Eileen Murray Elected Chairperson of FINRA Board of Governors: On Tuesday, the FINRA Board of Governors unanimously elected Eileen Murray, former Co-CEO of Bridgewater Associates, LP, as Chairperson, effective at FINRA’s Annual Meeting in August.

THE COURTS

Supreme Court Find’s CFPB’s Structure Violates Separation of Powers: On Monday, the Supreme Court released its decision in Seila Law LLC v Consumer Financial Protection Bureau, finding that “the structure of the CFPB violates the separation of powers,” adding that the “agency may . . . continue to operate, but its Director, in light of our decision, must be removable by the President at will.”

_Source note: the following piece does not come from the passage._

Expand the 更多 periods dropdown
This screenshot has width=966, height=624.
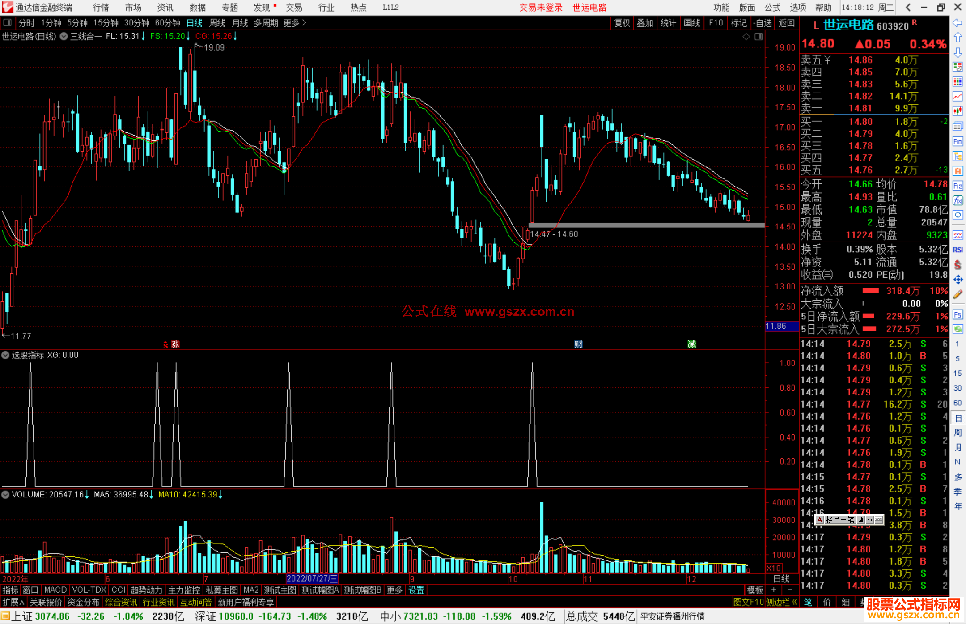tap(294, 23)
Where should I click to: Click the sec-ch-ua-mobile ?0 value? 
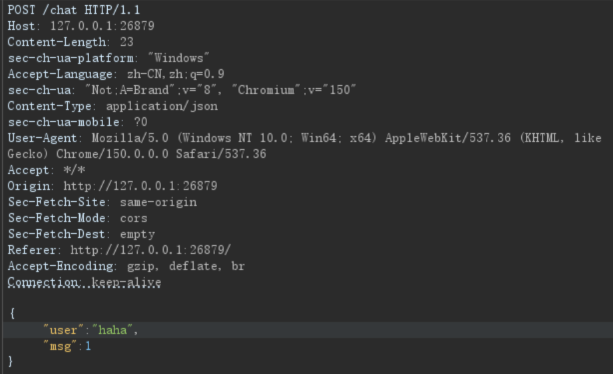[x=140, y=122]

Second Circuit Rejects Challenge Seeking to Invalidate SEC’s Regulation Best Interest: On Monday, a three-judge panel found that the SEC had power under Dodd-Frank to promulgate its Regulation Best Interest. The rule had been challenged in two separate suits—in one for not doing enough to protect investors, and another as an example of the SEC overstepping its authority. The panel ruled that “although Regulation Best Interest may not be the policy that petitioners would have preferred, it is what the SEC chose after a reasoned and lawful rulemaking process.”